The Gods who fell from the Sky by Dick Dawson.
Thank you for sharing your personal story. You show a lot of courage and determination. A celebration of the mountains you have had to climb. Excellently recounted.

What a great opening - recounting the flight over Africa - a sense of exhilleration and freedom is conveyed.
My heart sank as the aircraft ran out of fuel - this would rank amongst my worst nightmares.

I inhaled deeply when Penny had her first accident and recoilled in horror when she fell over the stairs.
Returning to the original journey from the prologue was well crafted.

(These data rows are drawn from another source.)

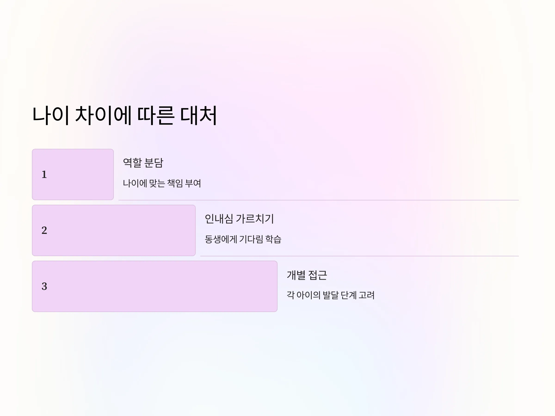Click the slide title 나이 차이에 따른 대처
555x416 pixels.
125,115

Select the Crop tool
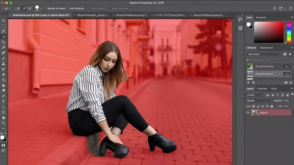click(4, 42)
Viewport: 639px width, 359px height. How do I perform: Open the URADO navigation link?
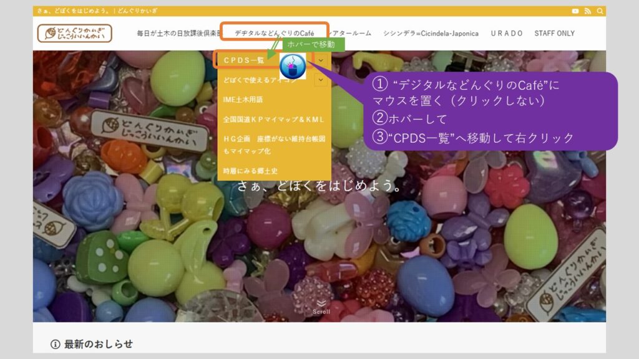point(506,33)
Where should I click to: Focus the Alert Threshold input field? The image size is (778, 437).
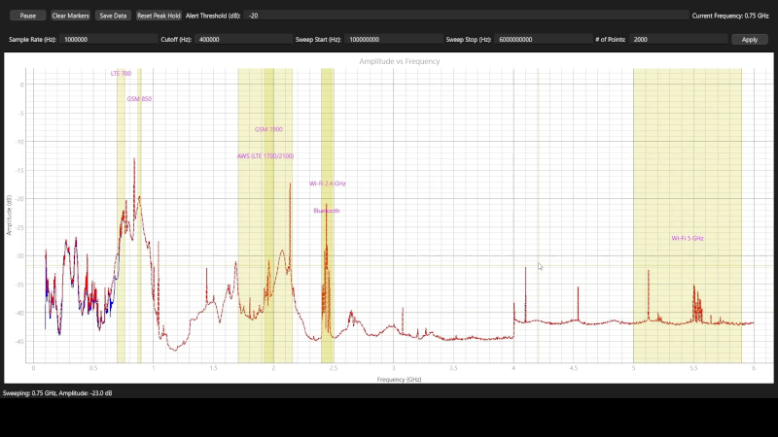pyautogui.click(x=465, y=16)
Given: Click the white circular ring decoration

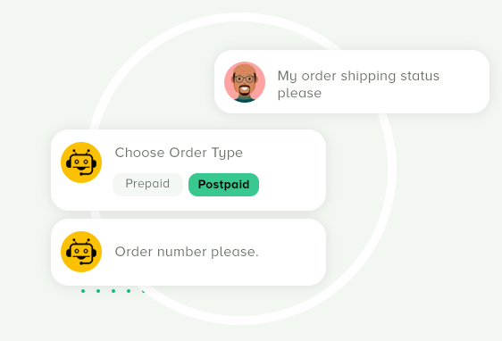Looking at the screenshot, I should (x=392, y=169).
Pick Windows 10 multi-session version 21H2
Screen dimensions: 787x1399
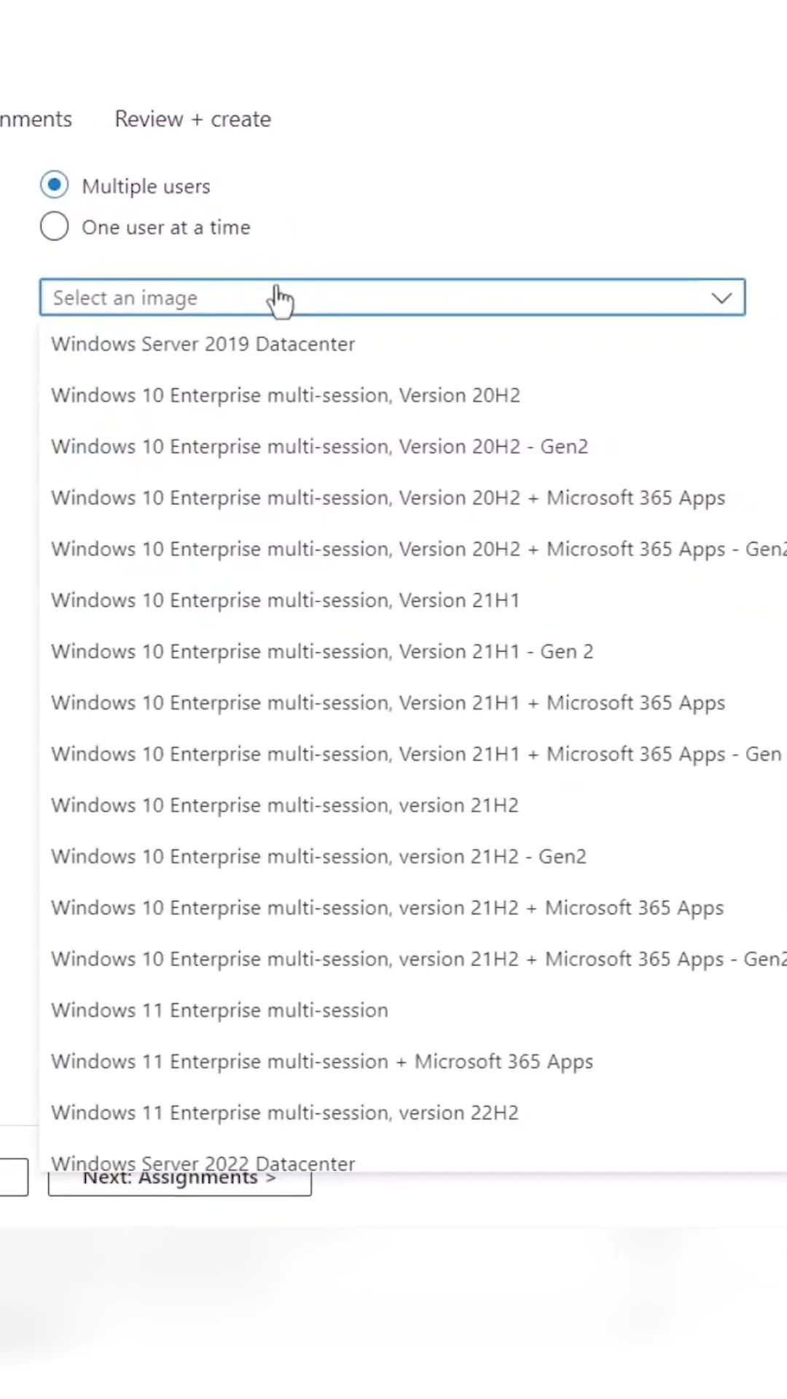coord(284,805)
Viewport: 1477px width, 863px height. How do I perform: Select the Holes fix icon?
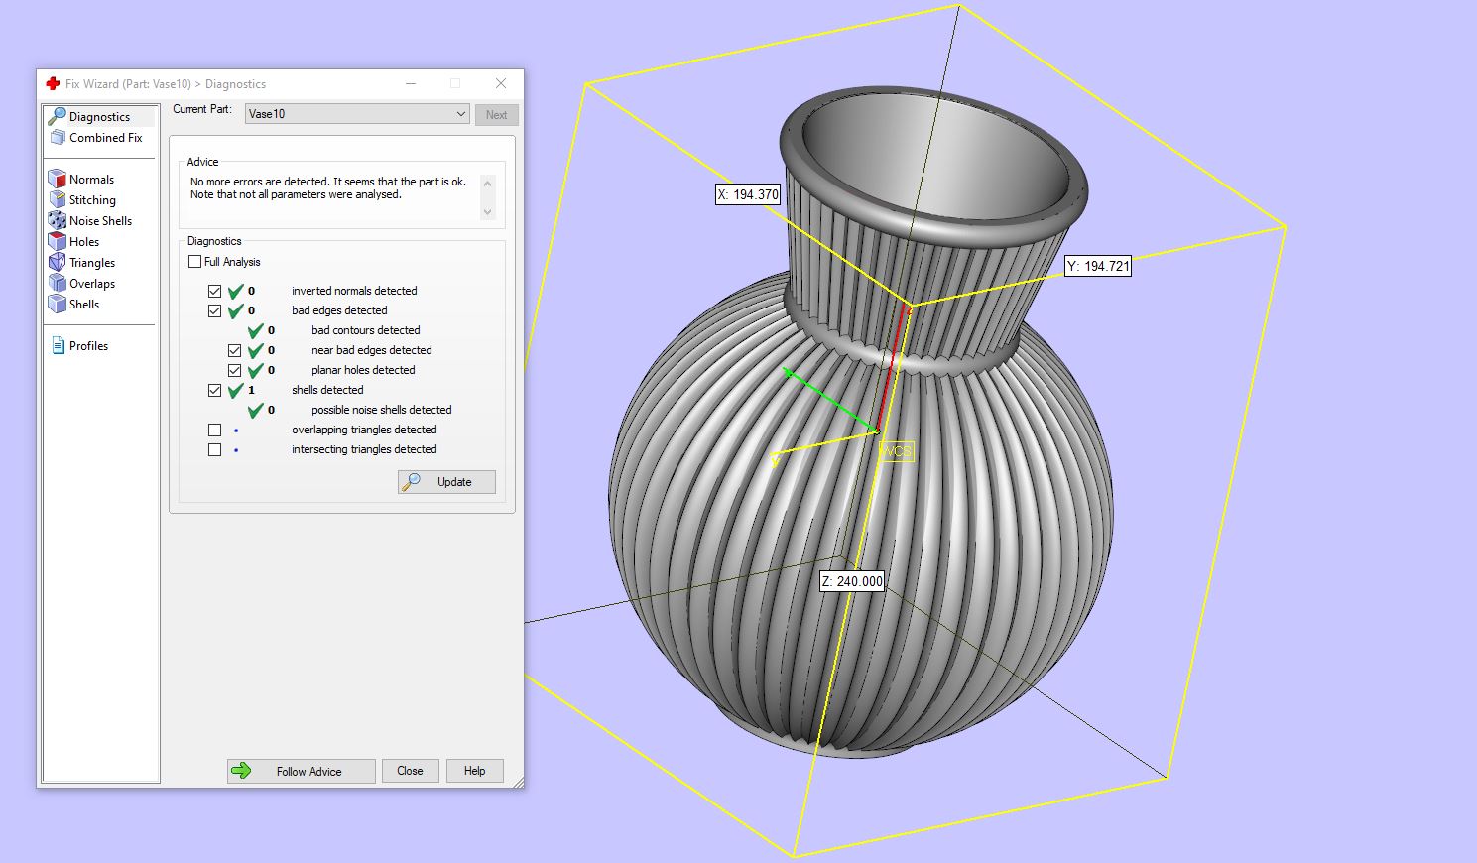[x=58, y=242]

This is an amazing, fast paced, emotional rollercoaster.

High stars from me.
Sheena

Some edits

It was the 1st July?
even at this early hour ) as you haven't said the hour- this - would read better.
sank. In other words we were lost.
happen, we were so busy

Chapter one
of England, but could find nothing
on the planet, " he said check this throughout

gingerknucklehairs wrote 41 days ago

This story starts with an exciting and scary prologue. It's well written and edited – I didn't spot any typos, but there are a view things that I'll point out in a minute.
It's so very sad with the bad luck that Penny had and then to die. This is always more heartfelt in a real story than fiction. It was quite a shock so near the beginning.
The only confusion I found was when you mentioned what your mother had said and in chapter 3 the passage from your father's diary. The line of quote began with “ - quotation marks, but I wasn't sure where they ended. I had to reread it to work out when it went back to you the narrator. The same with your mother's part.
There was another sentence with missing quotations near the beginning – Oh no God, don't do that to me again. The quotation marks are the only thing that made this story a little difficult to flow. It's an easy thing to solve with a little bit of editing.
It's a really interesting memoir/biography that I would be happy to have on a real book shelf.
High stars and I'll put it on my shelf in a few weeks time.
Take care, Jes.x

Heather Keel (Burwood) wrote 62 days ago

Loved reading your story, I lived in Knowles Hotel in Fort Jameson when I was a little girl, before starting school in the UK. My grandmother and her husband Mr Knowles owned it and upon their deaths it belonged to my father John Burwood. I don't remember anything about those years but do have some ivory and wood carvings which belonged to my folks as a reminder of Africa. If you read this I would love to hear from you!
Thank-you Heather Keel (Burwood)

Cherry G. wrote 89 days ago

Chapter 1 to 5

I love the title. Your story is a tough one, full of challenges that you meet with vigour and courage: your Wife Penny's accidents, your boyhood ploughing accident, the loss of your leg, other difficulties and sporting achievements, all met without saying "I can't".

I like the way you depict the love and support for each other within your family, both in your childhood with your parents and in your adult years with your wife and children.You describe the vitality of Africa very well and although all that I read is fascinating, I think I am most enchanted by your adventures in Africa...a continent unknown to me but which you paint as exotic and colourful.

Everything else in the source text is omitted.